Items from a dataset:
#####
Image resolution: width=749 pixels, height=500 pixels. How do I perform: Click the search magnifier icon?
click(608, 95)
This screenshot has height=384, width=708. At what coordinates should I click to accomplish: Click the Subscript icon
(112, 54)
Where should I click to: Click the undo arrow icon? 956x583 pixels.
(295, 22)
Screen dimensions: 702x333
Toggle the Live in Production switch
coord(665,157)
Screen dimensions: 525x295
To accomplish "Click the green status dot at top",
#####
**PROBLEM DETAILS:** Transcribe exactly, and only, the lines from the one bearing "This screenshot has" through the last line of the entries, counting both.

**RESPONSE TO THIS TASK:**
This screenshot has height=384, width=708. At what coordinates should I click to accomplish: Click the Subscript icon
(112, 54)
Where should I click to: Click the undo arrow icon? 956x583 pixels.
(295, 22)
Screen dimensions: 702x333
Toggle the Live in Production switch
coord(665,157)
Screen dimensions: 525x295
To accomplish "Click the green status dot at top",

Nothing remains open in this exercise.